Un peu le tennis, les Grand Chelem surtout. Les jeux Olympiques aussi. Je regarde tous les sports, comme l’escrime. La boxe également. Et puis un peu le basket-ball, mais c’est compliqué avec le décalage horaire. Il faut d’ailleurs que j’essaye d’aller voir un match de la Roca Team rapidement !
Quelles sont les personnes les plus importantes dans votre vie ?
Mes parents. Ils sont loin du monde dans lequel je vis. Quand je rentre chez moi, ils me font sortir de cette image de footballeur. Il me considère juste comme leur fils et pas comme le joueur.
C’est important d’avoir un entourage fort autour de soi ?

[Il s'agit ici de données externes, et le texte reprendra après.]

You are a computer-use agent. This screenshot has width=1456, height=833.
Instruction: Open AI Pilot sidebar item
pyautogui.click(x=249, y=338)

Très ! Notamment la saison dernière, quand on a enchaîné les victoires avec beaucoup de facilités. On pouvait vite avoir les têtes qui gonflent. Mais certains joueurs dans le vestiaire comme Benjamin (Lecomte), Stevan (Jovetic), Cesc (Fabregas) ou Djibril (Sidibé) étaient là pour nous faire redescendre. Alors quand en plus tu rentres à la maison et que personne ne te voit comme un footballeur, cela aide. Au quartier, je suis le fils, le petit frère, l’ami et rien d’autre.